String.intern is an optimization feature. Doing a double equals (==) compare of two strings is a common mistake people make, as they forget that this is doing an identity comparison. (a == b) is checking if a and b are in fact the same object. Usually, what you really want to do is check if (a.equals(b)). This does the character by character comparison that you probably want.

The thing is, the latter comparison is much slower than an identity comparison. So, a nice performance optimization can be to maintain a canonical list of strings that allow you to do the fast identity comparisons instead. It would be easy enough to write such a thing for yourself, but it is included in Java these days with the String.intern method . So Java maintains a pool of these “canonical” strings to allow you to get some better performance when dealing with strings. But, this pool lives in the permgen space!

Why not intern all strings?

A natural question might be why one shouldn’t just intern every string. Well, there are two reasons why this wouldn’t work. One, you have finite memory. If you stored every string you ever saw into permgen space with intern, you would run out of memory reasonably quickly. Secondly, the reason you are using intern in the first place is as a performance optimization. It happens to be faster to retrieve the canonical string from the intern string pool than it is to do a character by character string comparison. However, as the intern string pool grows infinitely large, the cost to find your string in the pool would probably eventually become more expensive than to just do the character comparison. So, you only want to intern strings which you use frequently throughout the life of your app.

XML parsers seem to use String.intern (or something similar)

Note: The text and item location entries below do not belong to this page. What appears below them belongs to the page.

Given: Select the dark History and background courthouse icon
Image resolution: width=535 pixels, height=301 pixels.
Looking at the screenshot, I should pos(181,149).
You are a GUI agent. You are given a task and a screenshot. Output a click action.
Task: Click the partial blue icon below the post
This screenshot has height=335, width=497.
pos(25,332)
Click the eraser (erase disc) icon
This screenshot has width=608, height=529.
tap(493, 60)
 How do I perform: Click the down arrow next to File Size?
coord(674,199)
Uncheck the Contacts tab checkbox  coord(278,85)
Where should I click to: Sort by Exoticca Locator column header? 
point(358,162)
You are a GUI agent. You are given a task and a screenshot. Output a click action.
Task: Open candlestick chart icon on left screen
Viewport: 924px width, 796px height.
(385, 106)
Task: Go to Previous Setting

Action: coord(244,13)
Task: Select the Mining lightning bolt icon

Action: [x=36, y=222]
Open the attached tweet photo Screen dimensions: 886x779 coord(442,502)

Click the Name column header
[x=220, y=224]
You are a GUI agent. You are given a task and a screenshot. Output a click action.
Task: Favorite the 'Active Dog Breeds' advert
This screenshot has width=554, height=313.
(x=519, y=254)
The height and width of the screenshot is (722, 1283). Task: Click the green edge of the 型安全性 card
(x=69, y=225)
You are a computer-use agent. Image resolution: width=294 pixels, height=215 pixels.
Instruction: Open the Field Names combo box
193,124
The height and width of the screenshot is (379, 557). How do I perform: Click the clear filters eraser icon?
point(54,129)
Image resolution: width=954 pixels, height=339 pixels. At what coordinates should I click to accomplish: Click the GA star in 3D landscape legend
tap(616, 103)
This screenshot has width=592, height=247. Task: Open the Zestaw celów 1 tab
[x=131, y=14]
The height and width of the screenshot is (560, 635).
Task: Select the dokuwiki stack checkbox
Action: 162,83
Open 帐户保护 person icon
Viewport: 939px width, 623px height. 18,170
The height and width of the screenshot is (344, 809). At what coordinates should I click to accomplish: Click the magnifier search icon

XML parsing just happens to be a whole lot of string parsing. So, it is not surprising to find that they take advantage if intern. But, we just said that you probably don’t want to intern every string you see, so what does a parser like Xerces intern? According to (http://xerces.apache.org/xerces2-j/features.html), “All element names, prefixes, attribute names, namespace URIs, and local names are internalized using the java.lang.String#intern(String):String method”. These are all the strings that are going to be seen repeatedly when parsing multiple xml documents with the same DTD. Notice, that they don’t intern attribute values, and tag contents. These elements are what change from document to document; they are your actual data. To intern these would be to intern your entire data space, and we would be facing the previously mentioned problem of effectively interning all strings.

Our problem

At last we arrive at our problem. We were parsing XML documents and finding that our permgen was steadily growing. At first we just enlarged permgen, assuming we had a lot of classes to load. But when we were blowing up with 500 megs of permgen space used up, it was time to find the problem.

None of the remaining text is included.